Dan Hurd, a joint administrator and partner at EY, said the firm had offered “a significant opportunity” to create jobs and employment, as well as support the development of technology and infrastructure needed to help with the UK’s energy transition.
He added: “It is disappointing that the company has been unable to fulfil its ambitions and secure the equity funding needed to continue.”
Britishvolt’s board is believed to have decided at a lengthy meeting on Monday that there were no viable bids to keep the company afloat.
The Government-backed start-up has been developing the gigafactory in Northumberland, and received tens of millions of pounds of financial backing from metals giant Glencore.

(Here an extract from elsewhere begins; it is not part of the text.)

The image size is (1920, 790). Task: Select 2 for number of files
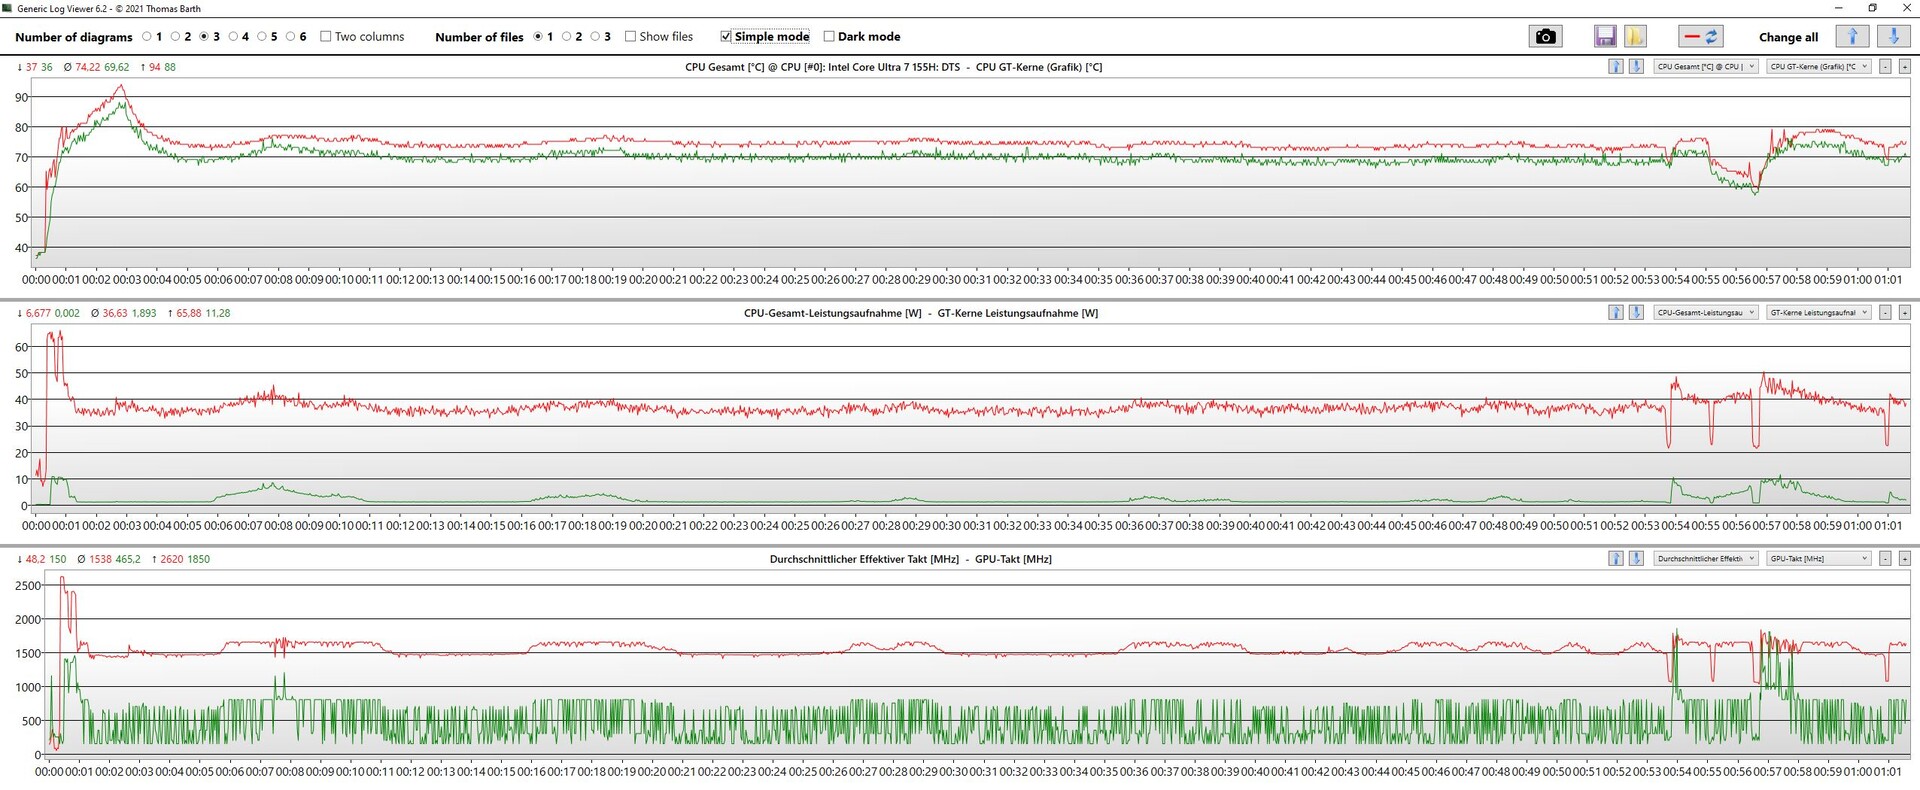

But it fell into emergency funding talks in November after revealing it was close to entering administration and managed to secure funding to keep it afloat in the short term.
Ben Nelmes, the chief executive of motoring consultancy New AutoMotive, said: “The news that Britishvolt is filing for administration is deeply disappointing, and a blow to the UK’s transition to cleaner, cheaper transport.
“The UK urgently needs a green industrial strategy to prevent the trickle of bad news about the UK car industry turning into a torrent in a few years’ time.”
Business minister Kevin Hollinrake insisted the Government has not withdrawn any money from Britishvolt.
Darren Jones, the Labour chairman of the Business, Energy and Industrial Strategy Committee, pressed the minister on Britishvolt’s collapse.
He told the Commons: “Britishvolt, the once valued £3.8billion-site of national importance for the production of electric vehicle batteries in our country is today going into administration.
“Does the minister agree with me that the future of UK car manufacturing relies on UK battery production? And if so, what is he going to do about it?”
Mr Hollinrake replied: “Again, he raises a very important point. It’s important to note that we have not withdrawn any money from Britishvolt but clearly taxpayers’ money is important. It’s important that we dispense that money in a responsible way.
“There were clear milestones we expect anybody who’s received public money to hit and we are looking at the situation very carefully to make sure they are.”
Industry experts say the UK will need several battery factories to support the future of UK car making.
The Government plans to ban the sale of new cars powered by diesel and petrol engines by 2030.